Несколько лет назад она участвовала в задержании, совершенно безобидном на первый взгляд, однако Клару и двух ее коллег раскрыли в засаде. Несколько минут она не могла сдвинуться с места: незнакомая рука сдавила ей горло, а к виску был приставлен пистолет. Клара помнит, что ее пульс замедлился, а все тело, оказавшись в условиях смертельной опасности, сфокусировалось на жизненно важных функциях. Слова, шумы, движения вокруг воспринимались как в тумане, доносились издалека, словно им никогда до нее не добраться.
Клара не боялась. Одного из ее коллег ранили в ногу, другого — в плечо, Клара отделалась синякам и на шее и смещением позвонков. В конце концов оба преступника сбежали. Через два дня их задержали на какой-то заправочной станции у шоссе.
Пролежав недолгое время в больнице, Клара пыталась хоть частично восстановить то подвешенное состояние, нереальное и вместе с нем вжившееся в ее тело. Вооруженные люди открыли огонь прямо на ее глазах, один из них угрожал ей, однако Клара не почувствовала и доли страха. И ничуть этим не гордилась: в том состоянии было что-то ненормальное. Тем вечером ей в голову пришла мысль цвета морской волны: отсутствие страха значит отсутствие любви.
Клара стала реже вспоминать о родителях. Может, с возрастом, а может, потому, что прошло столько времени. Ей казалось, что эти воспоминания покрыты тоненькой липкой пленкой, как фотографии, которые желтеют от длительного контакта с воздухом. Воспоминания принадлежали прошлой жизни, как теперь говорят, предцифровой, — то время казалось ей столь же далеким, как каменный век, который она с огромным интересом изучала в начальной школе.

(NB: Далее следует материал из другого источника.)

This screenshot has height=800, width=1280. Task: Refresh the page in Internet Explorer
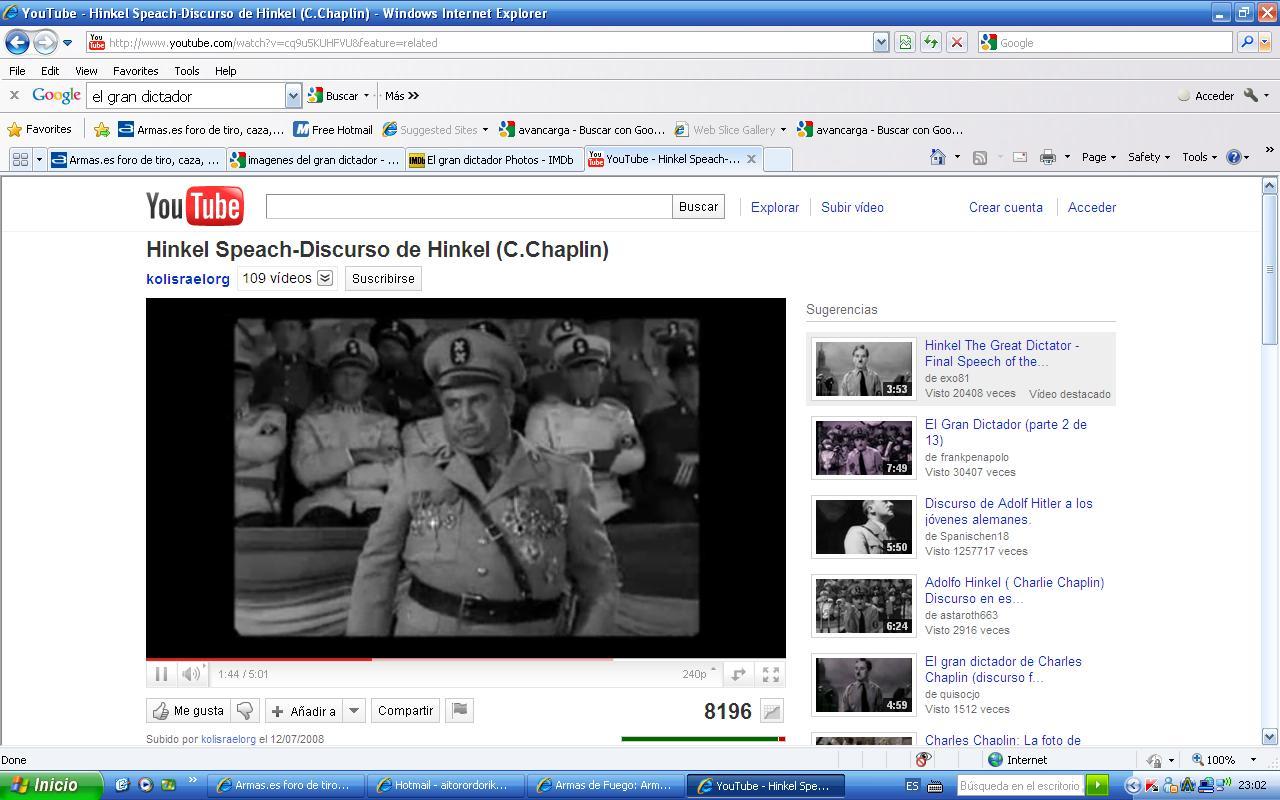(930, 42)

В мире, где каждое движение, каждое перемещение, каждый разговор оставляют след, она хотела раствориться бесследно. Клара прекрасно знала, что все эти смартфоны всех форм и размеров, какие только можно найти сегодня, голосовые помощники, умные дома, социальные сети превратились в бесстыдных шпионов и бездонную шахту данных для черного рынка и полиции. Сегодня в уголовной полиции, как и в любом другом отделе, большая часть расследований основывалась на трекинге: видеонаблюдение, распознавание лиц, отслеживание перемещений в реальном времени или отложенное на потом, прослушка разговоров, счета, жесткие диски, истории поиска, анализ последней онлайн-активности. Ничто не укрывалось от контроля.